Двадцать лет спустя Синди Шерман позаимствовала изображения реди-мейдов, собранные историей искусства, для своей серии «Исторические портреты» (History Portraits / Old Masters
, 1988–1990). В работе «Без названия 216» (Untitled 216, 1989) она выбрала историческую картину в качестве маски и воспроизвела образ Мадонны с младенцем, при этом оставаясь собой на фотографии. ил. 31 Маска и тело, поза и актер сливаются воедино, когда художница представляет историю искусства своим собственным телом, но используя театральный костюм и накладную грудь. Свет на фото поставлен очень профессионально – он такой же, каким его изображали в живописи.
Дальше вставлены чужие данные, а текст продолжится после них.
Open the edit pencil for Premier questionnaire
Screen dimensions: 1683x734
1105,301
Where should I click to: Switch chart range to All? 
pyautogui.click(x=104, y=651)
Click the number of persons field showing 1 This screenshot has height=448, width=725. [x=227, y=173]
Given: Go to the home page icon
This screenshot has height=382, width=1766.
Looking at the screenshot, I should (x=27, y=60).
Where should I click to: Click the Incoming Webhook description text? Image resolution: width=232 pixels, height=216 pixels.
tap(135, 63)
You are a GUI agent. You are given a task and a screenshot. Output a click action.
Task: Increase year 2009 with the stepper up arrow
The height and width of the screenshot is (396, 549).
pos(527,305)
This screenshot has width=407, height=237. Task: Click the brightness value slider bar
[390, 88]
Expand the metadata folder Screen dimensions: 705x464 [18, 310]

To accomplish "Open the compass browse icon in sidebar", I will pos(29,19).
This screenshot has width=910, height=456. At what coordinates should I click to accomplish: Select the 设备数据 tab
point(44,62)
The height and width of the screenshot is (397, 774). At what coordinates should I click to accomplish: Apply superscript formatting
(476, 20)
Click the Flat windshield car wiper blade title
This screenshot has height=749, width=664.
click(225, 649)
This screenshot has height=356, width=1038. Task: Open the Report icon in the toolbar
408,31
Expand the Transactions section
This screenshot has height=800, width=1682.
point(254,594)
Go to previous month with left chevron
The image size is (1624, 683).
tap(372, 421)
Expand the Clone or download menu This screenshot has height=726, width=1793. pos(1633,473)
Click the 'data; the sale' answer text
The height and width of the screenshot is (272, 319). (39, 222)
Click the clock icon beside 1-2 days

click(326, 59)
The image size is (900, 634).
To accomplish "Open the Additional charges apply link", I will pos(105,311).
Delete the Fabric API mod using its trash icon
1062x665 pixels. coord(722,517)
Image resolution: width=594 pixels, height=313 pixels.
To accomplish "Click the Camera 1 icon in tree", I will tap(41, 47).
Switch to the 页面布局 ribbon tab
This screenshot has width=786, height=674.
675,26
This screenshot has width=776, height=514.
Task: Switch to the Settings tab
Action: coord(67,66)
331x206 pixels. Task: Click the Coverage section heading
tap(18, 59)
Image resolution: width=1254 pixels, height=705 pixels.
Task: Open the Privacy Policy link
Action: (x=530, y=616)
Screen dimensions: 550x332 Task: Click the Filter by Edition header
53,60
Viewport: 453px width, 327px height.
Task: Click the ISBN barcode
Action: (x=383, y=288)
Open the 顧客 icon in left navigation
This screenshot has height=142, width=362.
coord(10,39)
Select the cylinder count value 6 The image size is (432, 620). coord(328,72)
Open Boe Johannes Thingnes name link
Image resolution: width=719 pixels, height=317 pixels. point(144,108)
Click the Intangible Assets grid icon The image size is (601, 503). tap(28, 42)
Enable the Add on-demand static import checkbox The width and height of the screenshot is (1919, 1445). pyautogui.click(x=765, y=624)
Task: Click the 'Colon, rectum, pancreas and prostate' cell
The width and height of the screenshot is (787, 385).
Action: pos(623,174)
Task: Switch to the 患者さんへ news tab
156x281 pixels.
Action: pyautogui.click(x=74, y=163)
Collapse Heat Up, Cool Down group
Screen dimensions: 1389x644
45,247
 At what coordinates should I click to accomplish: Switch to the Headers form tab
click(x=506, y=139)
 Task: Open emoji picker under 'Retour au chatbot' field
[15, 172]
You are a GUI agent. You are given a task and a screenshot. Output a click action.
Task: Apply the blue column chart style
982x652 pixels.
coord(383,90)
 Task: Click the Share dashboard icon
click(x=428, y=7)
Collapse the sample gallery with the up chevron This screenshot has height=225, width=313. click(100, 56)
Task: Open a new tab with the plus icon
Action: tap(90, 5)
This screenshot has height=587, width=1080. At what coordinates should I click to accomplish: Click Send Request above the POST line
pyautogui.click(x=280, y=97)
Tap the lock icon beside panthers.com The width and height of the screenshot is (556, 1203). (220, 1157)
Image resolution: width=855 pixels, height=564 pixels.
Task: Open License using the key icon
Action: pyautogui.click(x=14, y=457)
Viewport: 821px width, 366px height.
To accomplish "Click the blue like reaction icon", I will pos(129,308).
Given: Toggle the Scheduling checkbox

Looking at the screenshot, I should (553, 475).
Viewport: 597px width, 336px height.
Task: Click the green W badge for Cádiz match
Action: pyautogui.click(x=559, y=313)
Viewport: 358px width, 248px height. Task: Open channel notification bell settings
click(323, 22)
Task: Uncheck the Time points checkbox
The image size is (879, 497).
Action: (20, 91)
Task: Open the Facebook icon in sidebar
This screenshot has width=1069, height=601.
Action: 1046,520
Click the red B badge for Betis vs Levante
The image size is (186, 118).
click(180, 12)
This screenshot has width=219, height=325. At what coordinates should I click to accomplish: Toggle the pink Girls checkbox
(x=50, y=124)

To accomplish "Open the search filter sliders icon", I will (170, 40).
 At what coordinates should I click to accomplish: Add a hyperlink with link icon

Шерман исполняет роль художника из утраченной истории искусства, одновременно с этим занимая место модели и объясняя, каково это быть художником ее образца. Инсценируя историю искусства, она создает образ, в котором фотография сочетается с медиумом живописи. Выбор позы всегда был важен для Шерман и, как отмечал Данто, уже в своих ранних работах она, по сути, создавала перформансы. Но здесь она работает с историей искусства, чтобы снова создавать искусство. Она выходит на сцену, которую только что покинул ее двойник – модель художника прошлой эпохи. Такая инсценировка истории искусства вызывает у зрителя тревожное дежавю, а в модернистском искусстве это вообще было бы нарушением табу. История странным образом оказывается «поймана» в «Исторические портреты» – похожим образом Шерман деконструировала историю кино своей серией «Кадры из фильмов без названия» (Untitled Film Stills, 1977–1980). Художница предлагает нам своеобразный реди-мейд, который повторно можно только использовать, но не изобрести. Пока музеи знакомят нас с искусством, которое они не спонсировали, Синди Шерман в новом типе «искусства после искусства» музеализирует художественное производство и заставляет нас почувствовать, что история искусства стала памятью для всего подряд.
ил. 31
Синди Шерман
. Без названия 216, 1989. Фотомонтаж. Предоставлено художницей и Metro PicturesГлава 13
Историография искусства как традиция
Историографическая линия, прерванная, по мнению Эрве Фишера, для современных художников, берет начало в истории искусства Джорджо Вазари, который, поселившись во Флоренции, в 1550 году представил миру свои «Жизнеописания наиболее знаменитых живописцев, ваятелей и зодчих» (Le Vite de'piu eccelenti Pittori, Scultori e Architetti
). В предисловии ко второй части книги он решительно заявил, что не собирается просто составлять таблицы с именами художников и названиями произведений, но хочет «объяснить» читателям ход событий, ведь история служит зеркалом человеческой жизни и раскрывает намерения и поступки людей в процессе творчества. Поэтому в наследии художников Вазари решил идти, «возвышаясь от хорошего к лучшему». Но прежде всего он стремился «показать, каковы были истоки и корни отдельных манер и улучшений или ухудшений в искусстве».После Вазари, с завидной уверенностью написавшего эти слова, его преемники тоже чувствовали себя обязанными создать историю искусства, формирующую определенный стандарт, который позволял бы оценивать отдельное произведение и задавал бы рамки. Но столь удобную историю еще надо было придумать в виде логической схемы, а произведения, которые должны были в нее встроиться, уже существовали в осязаемой реальности. Изначально все сводилось к простому рассказу – и его автор мог аккуратно излагать так, чтобы все шло по плану. Но когда со временем новым авторам становилось все сложнее вмещать разрастающийся материал в модель Вазари, возникло понимание необходимости официального и универсального нарратива. Однако модель должна была еще и отвечать на два вопроса, так как история искусства объединяла две концепции, вплоть до XIX века не имевшие четких определений: искусство в строгом смысле слова было идеей, воплощенной в произведениях искусства, а история – смыслом, содержащимся в событиях. И прежде всего требовалось прояснить эти два момента.